Con tutto cio' e malgrado le obiezioni possibili, mi sembra necessario dichiarare una scelta di valore e trarne le dovute conseguenze.
La scelta di valore che secondo me puo' pretendere di proporsi come obiettivita' umana e' quella dell'umanesimo, e' la scelta di Fromm che
traccia lungo la storia una linea ideale che tocca i grandi umanisti e le loro opere, gli insegnamenti dei diversi "maestri" di
umanita'.
E' vero che questi "maestri" non hanno detto esattamente le stesse cose, pero' tutti hanno parlato, ognuno con la propria voce,
dell'interesse dell'essere umano, delle verita' che riguardano la condizione umana.
Le verita' umane sono vive, palpitano e si lasciano sperimentare, pur restando le stesse, in tante modulazioni quanti sono gli individui
in atto e in potenza.
Quando analista e analizzando condividono un'esperienza di verita', e per qualche istante l'insight illumina le due persone e la loro
relazione, la comunicazione puo' non avvenire attraverso le parole.
Se l'insight e' profondo e riconfigura il senso della vita dell'analizzando e il senso del suo essere li' in quel momento con l'analista,
la consapevolezza che emerge puo' non trovare subito una forma in concetti, come suggerisce il seguente passo di Fromm (1960, p. 349):
"It is a characteristic of all true insight in
psychoanalysis that it cannot be formulated in
thought".
Come se una visione vera si ritraesse dall'essere formulata, squadrata da concetti.
(Qui il termine "concetto" e' preso nel senso di definizione, quindi di formulazione verbale o verbalizzabile, e non designa ogni
contenuto mentale e rappresentazione sensibile).
Questa idea finemente umanistica fa pensare alla contemplazione aristotelica come "pensiero di pensiero" ed e' anche volta a cogliere
la complessita' espressiva del silenzio.
Mi raffiguro un corridoio umanistico nella storia; percorrendolo, si incontrano persone che spesso sono state sconfitte sul piano pratico
ma il cui pensiero dialogante e' ancora valido e attuale.
Il corridoio e' lungo millenni e in esso si e' fatto esercizio della facolta' umana dell'obiettivita' e dell'amore per la verita' dialogante.

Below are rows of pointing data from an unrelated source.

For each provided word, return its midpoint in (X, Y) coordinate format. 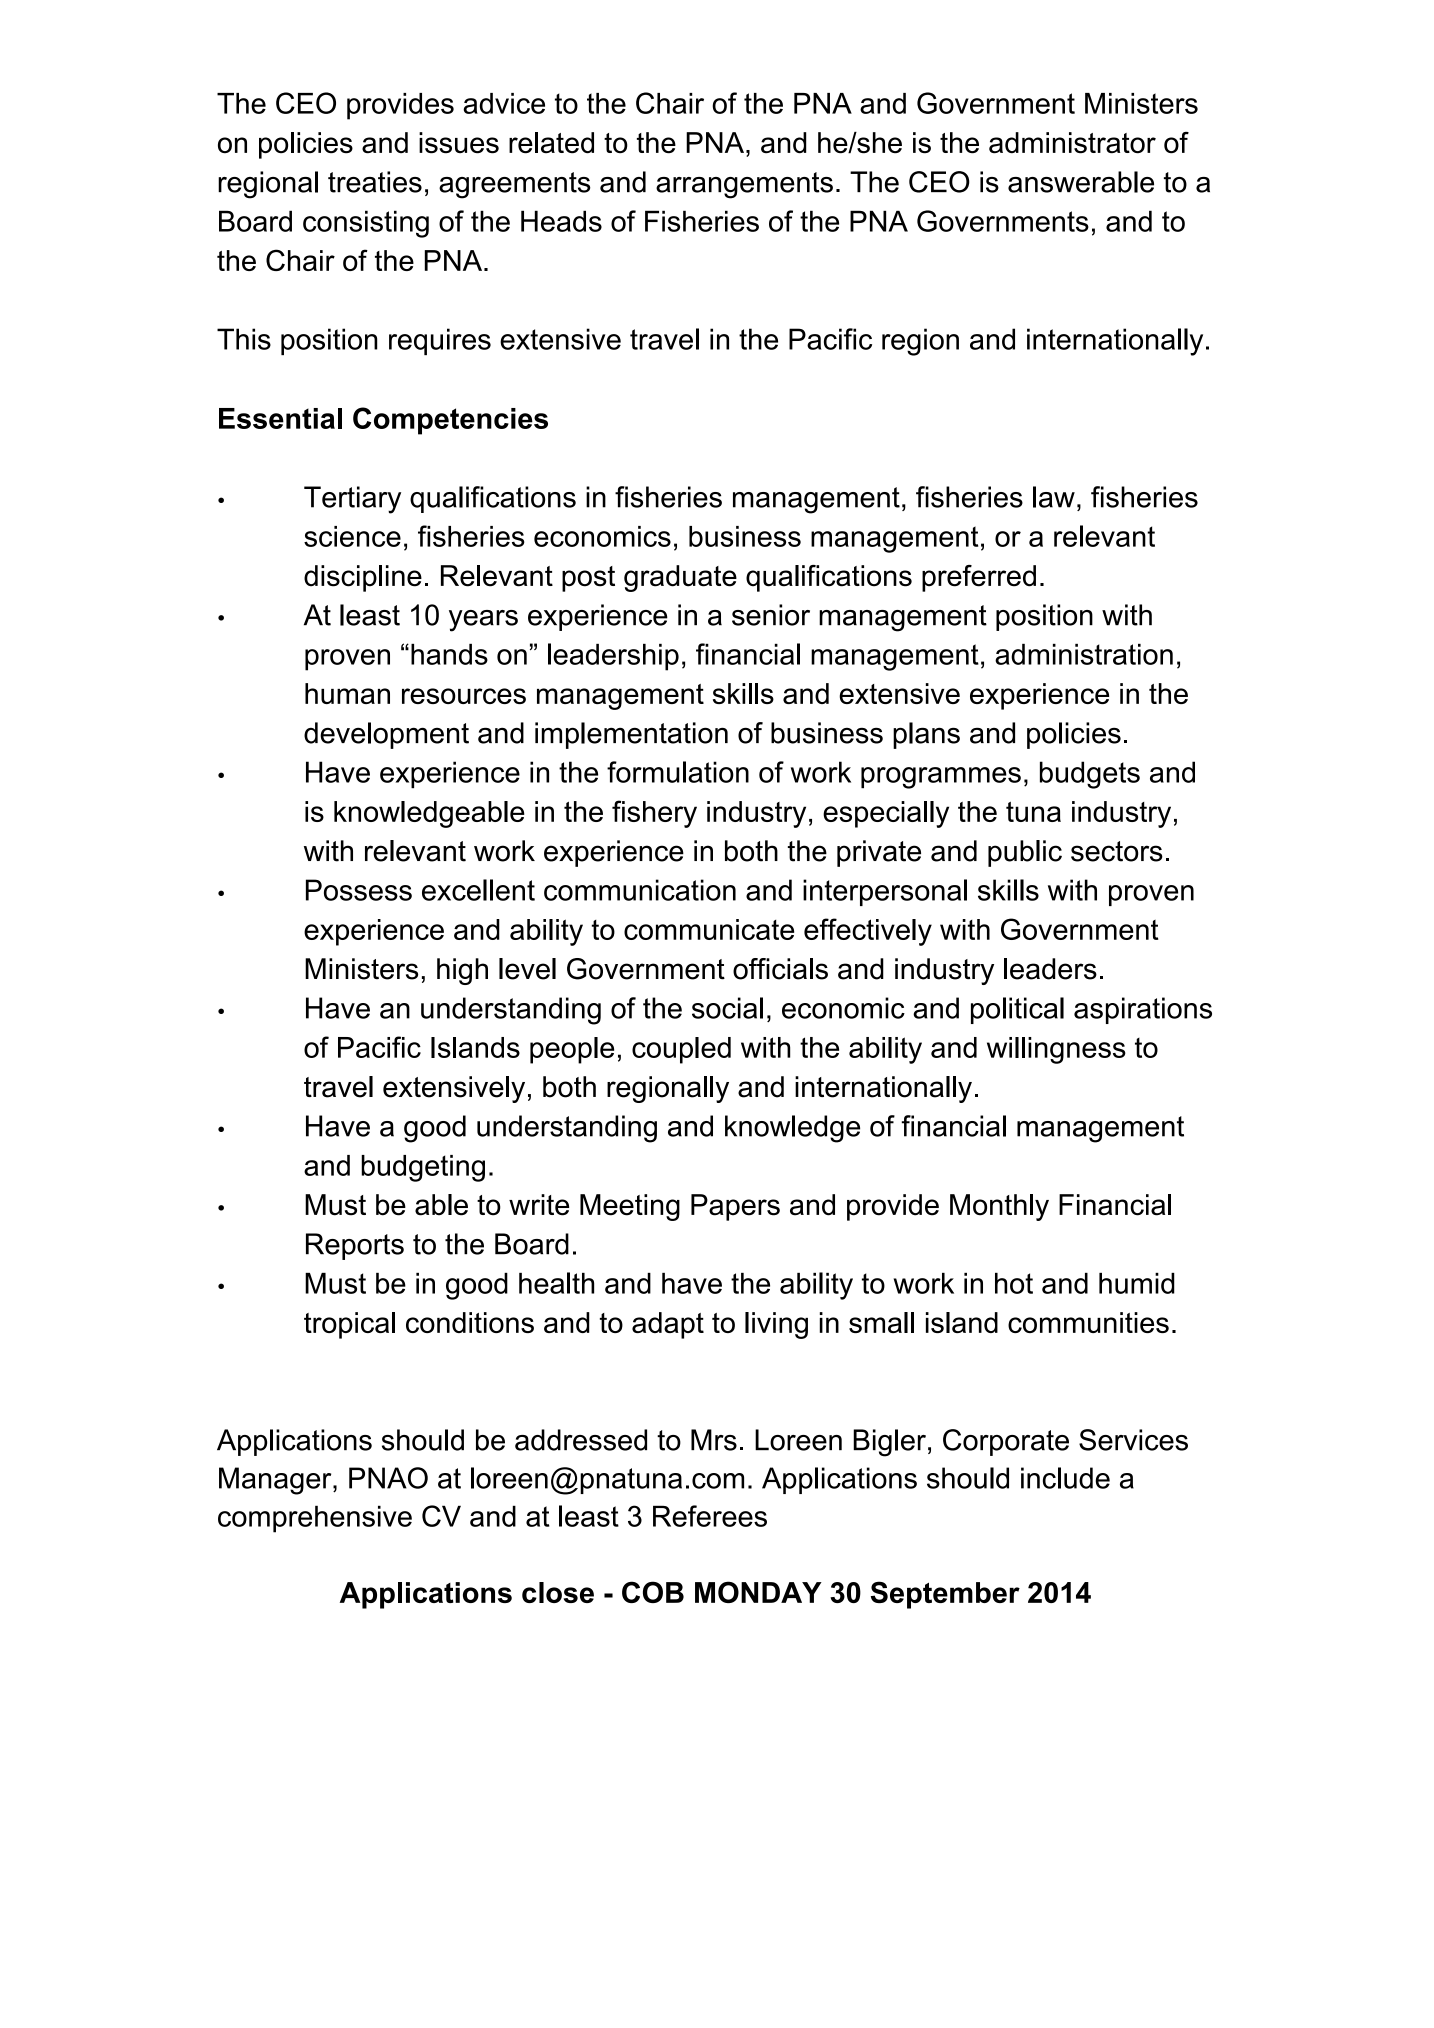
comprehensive (315, 1519)
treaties (375, 182)
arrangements (744, 185)
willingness (1056, 1050)
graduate (680, 578)
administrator (1072, 143)
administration (1084, 654)
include (1065, 1478)
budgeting (423, 1168)
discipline (363, 578)
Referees (710, 1516)
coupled (681, 1050)
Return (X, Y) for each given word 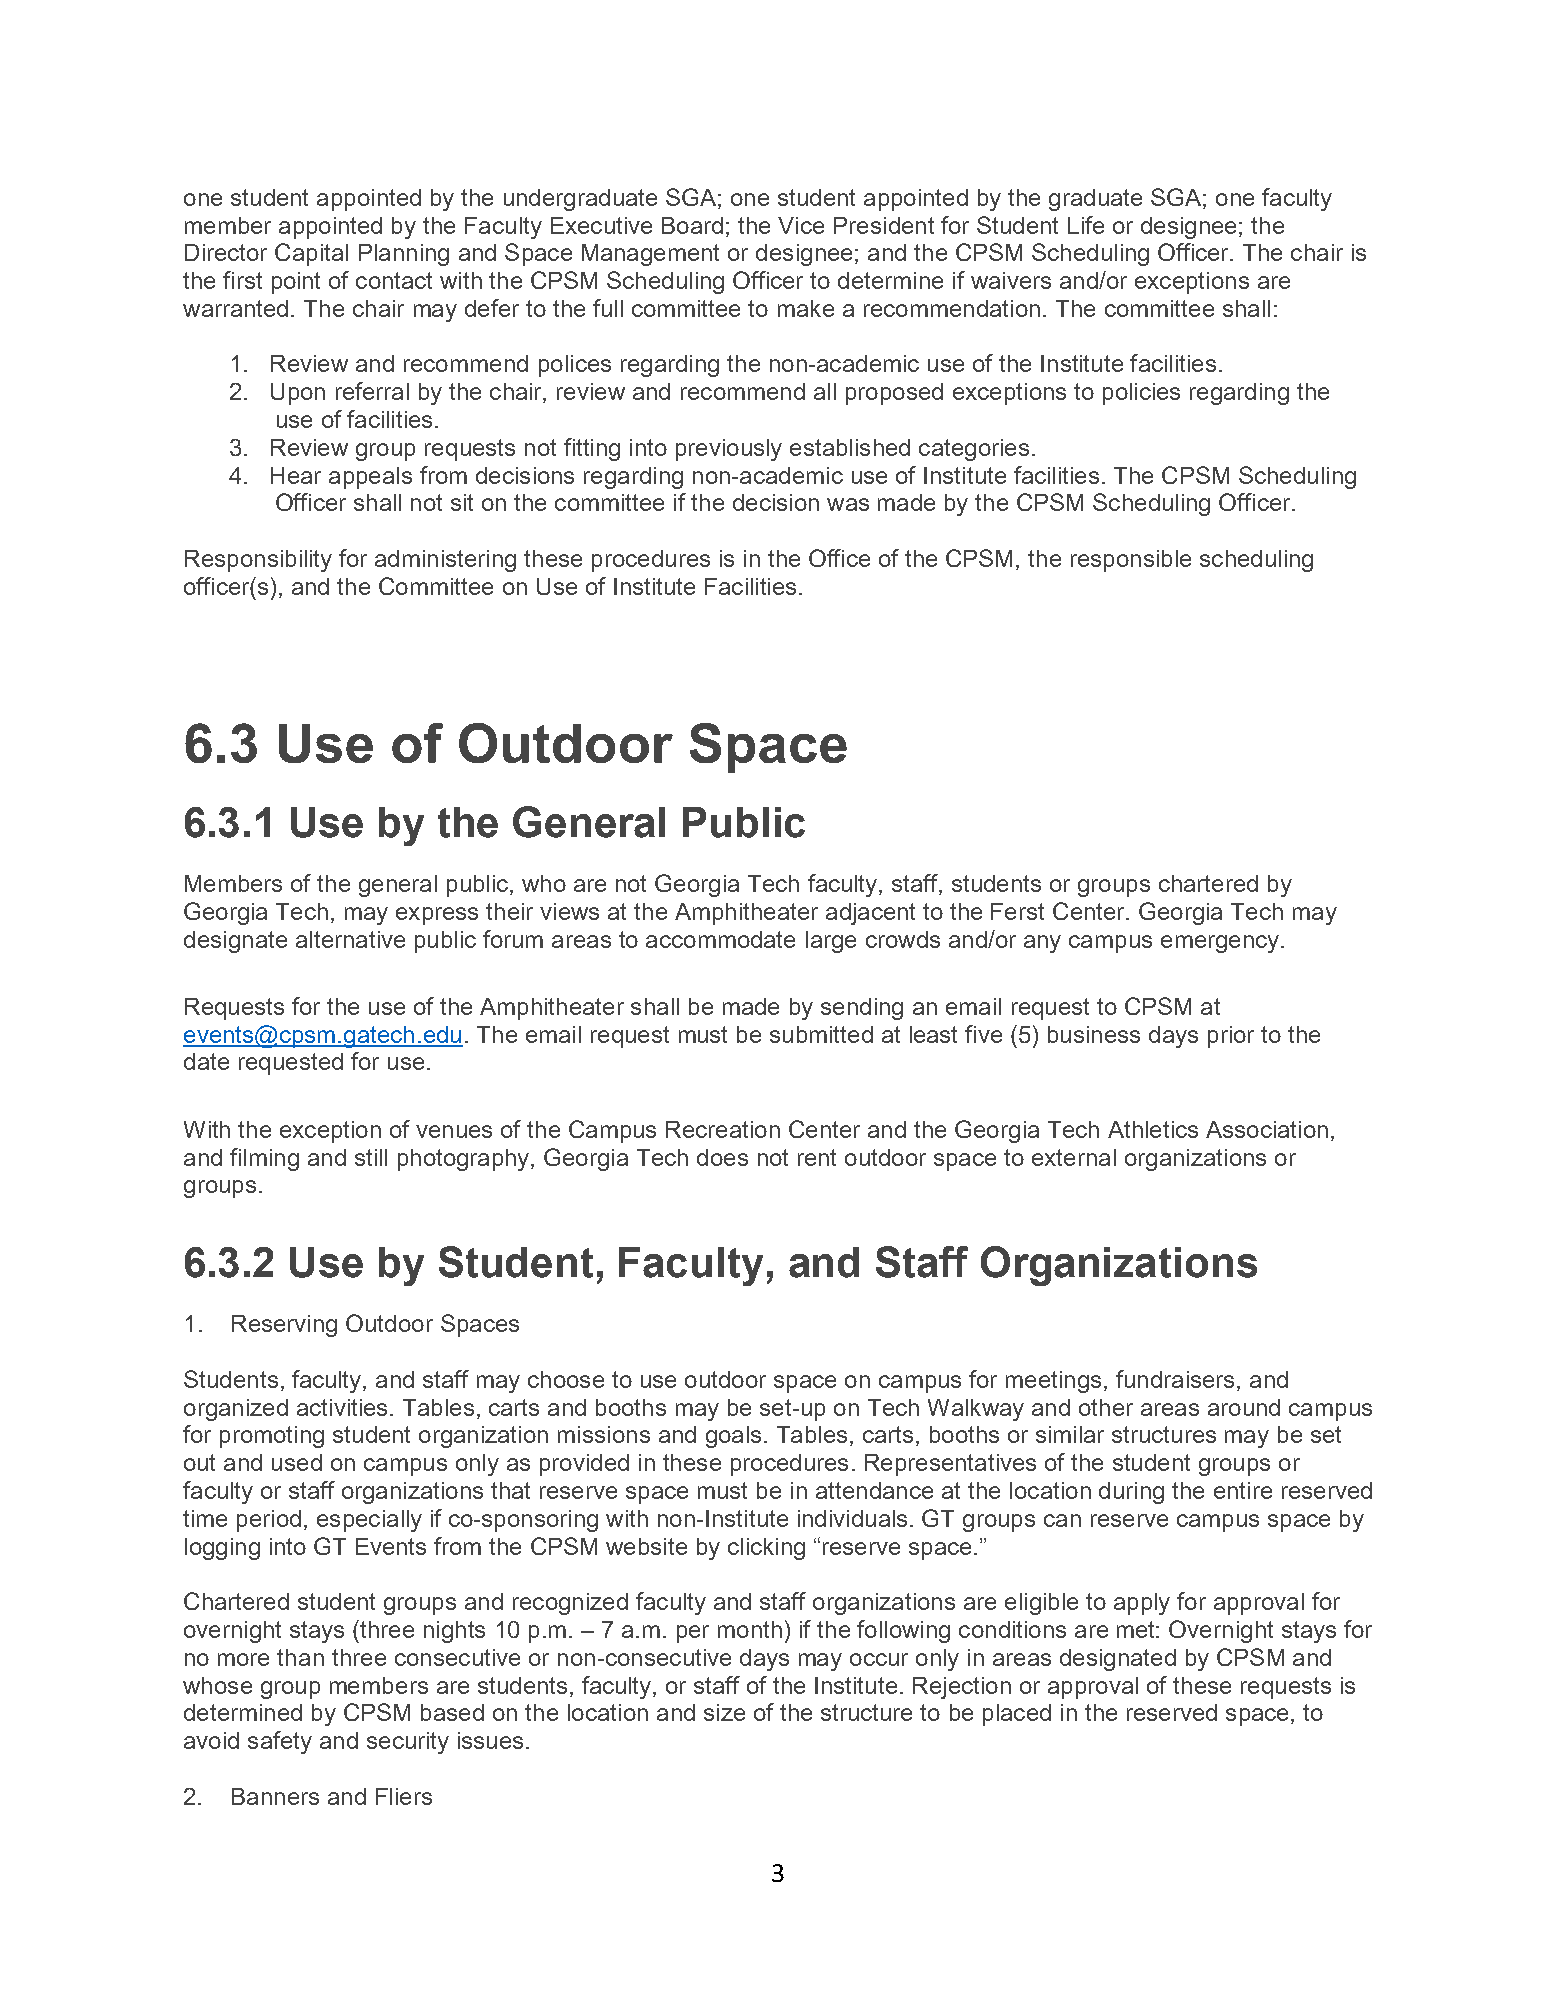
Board (692, 225)
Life (1086, 225)
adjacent (870, 914)
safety (280, 1742)
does (722, 1157)
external (1074, 1157)
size (724, 1712)
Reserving (284, 1326)
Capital (311, 254)
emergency (1221, 944)
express (437, 916)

Questa idea di obiettivita' e' concepita e sperimentata come funzione umana in esercizio, facolta' interiore in attivita', "pensiero
pensante" piu' che "pensiero pensato".
La metafora frommiana della visione radiologica porta nel lavoro analitico una funzione di obiettivita' dell'analista in dialogo, nel
senso che egli o ella scorga in se stesso/a e nell'analizzando il gioco interattivo dei conflitti che sorgono dalla dicotomia esistenziale
di base e dall'impegno richiesto dal processo di individuazione.